Work to complete: Lay out the entries from the line with "Select the Timed Auction listing type" through the end of the entries, both ends included, as a Markdown table with the columns Row and Line, numbering each line and skipping blank lines. Omit the pictures.

** start Dataset records **

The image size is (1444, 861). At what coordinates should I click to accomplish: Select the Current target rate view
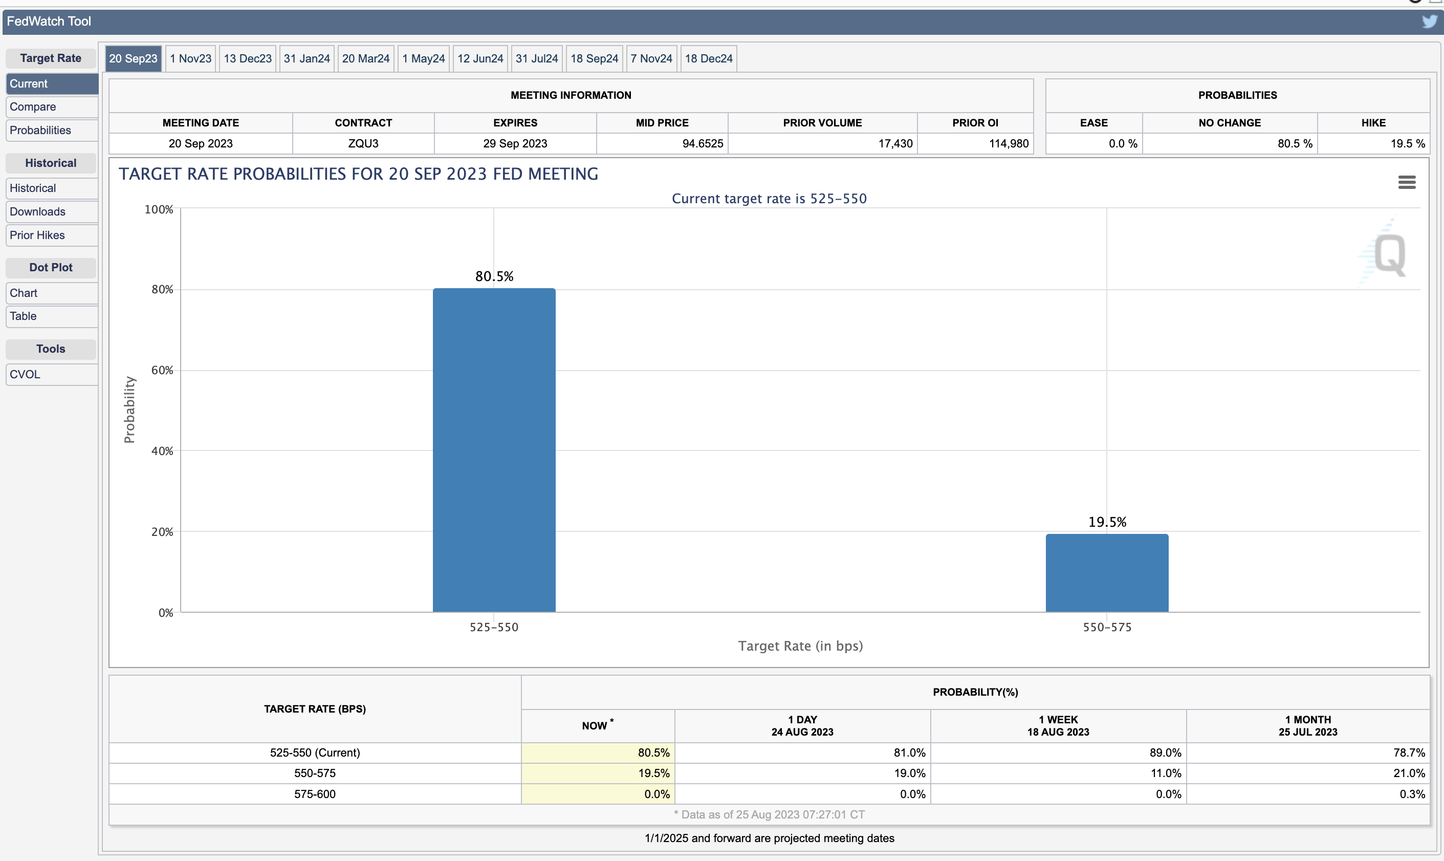[x=51, y=84]
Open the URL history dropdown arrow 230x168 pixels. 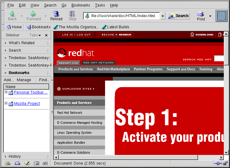[x=163, y=16]
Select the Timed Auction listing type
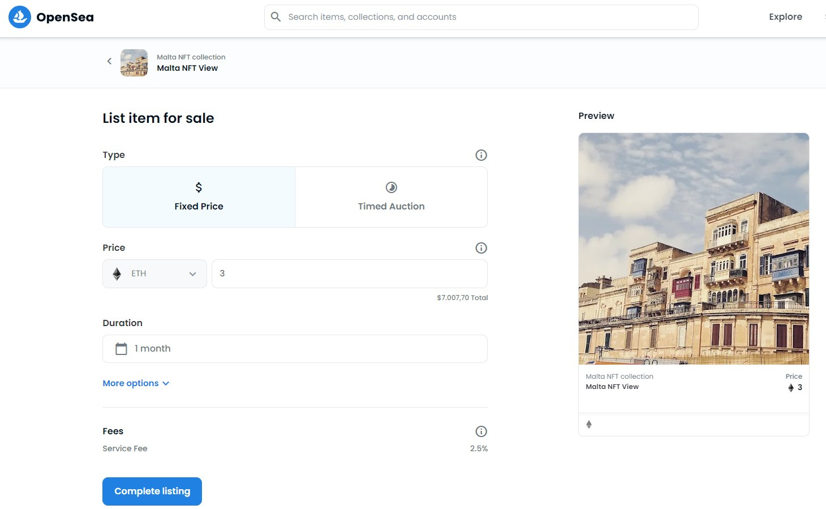This screenshot has width=826, height=509. click(391, 197)
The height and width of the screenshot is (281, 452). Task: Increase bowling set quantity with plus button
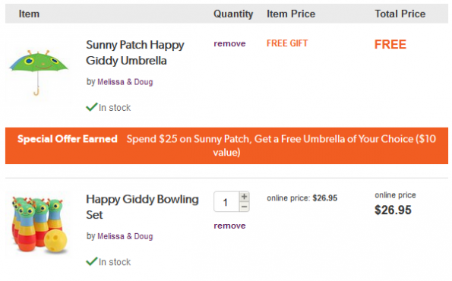(x=244, y=197)
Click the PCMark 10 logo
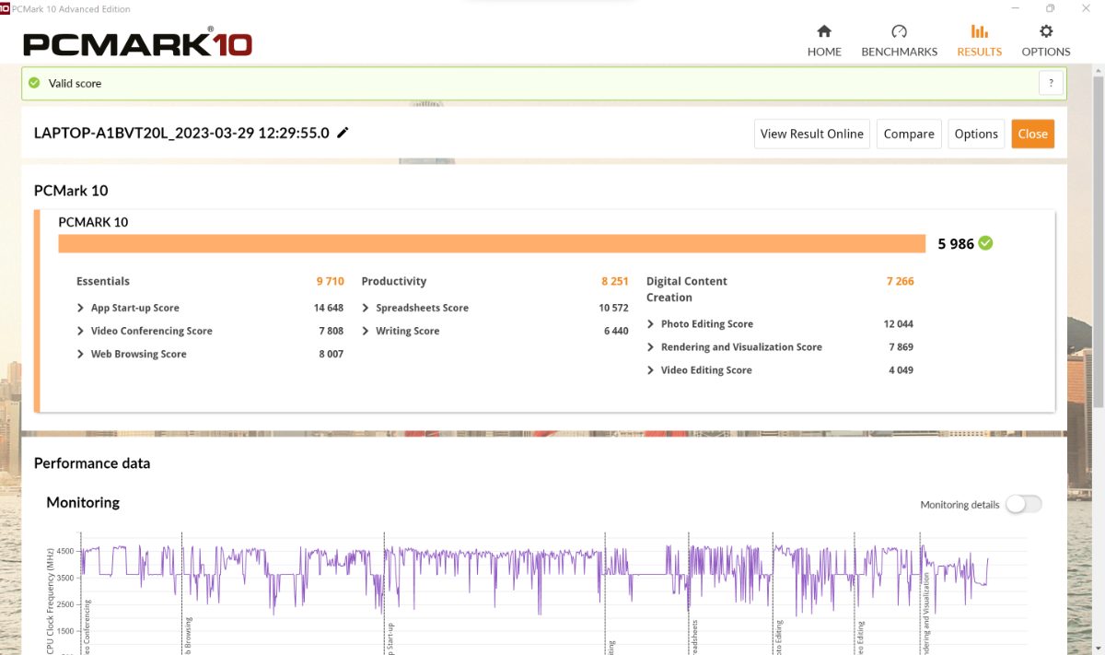Viewport: 1105px width, 655px height. pyautogui.click(x=137, y=43)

** end Dataset records **

In response:
| Row | Line |
|---|---|
| 1 | Select the Timed Auction listing type |
| 2 | This screenshot has width=826, height=509. click(391, 197) |
| 3 | The height and width of the screenshot is (281, 452). Task: Increase bowling set quantity with plus button |
| 4 | (x=244, y=197) |
| 5 | Click the PCMark 10 logo |
| 6 | Viewport: 1105px width, 655px height. pyautogui.click(x=137, y=43) |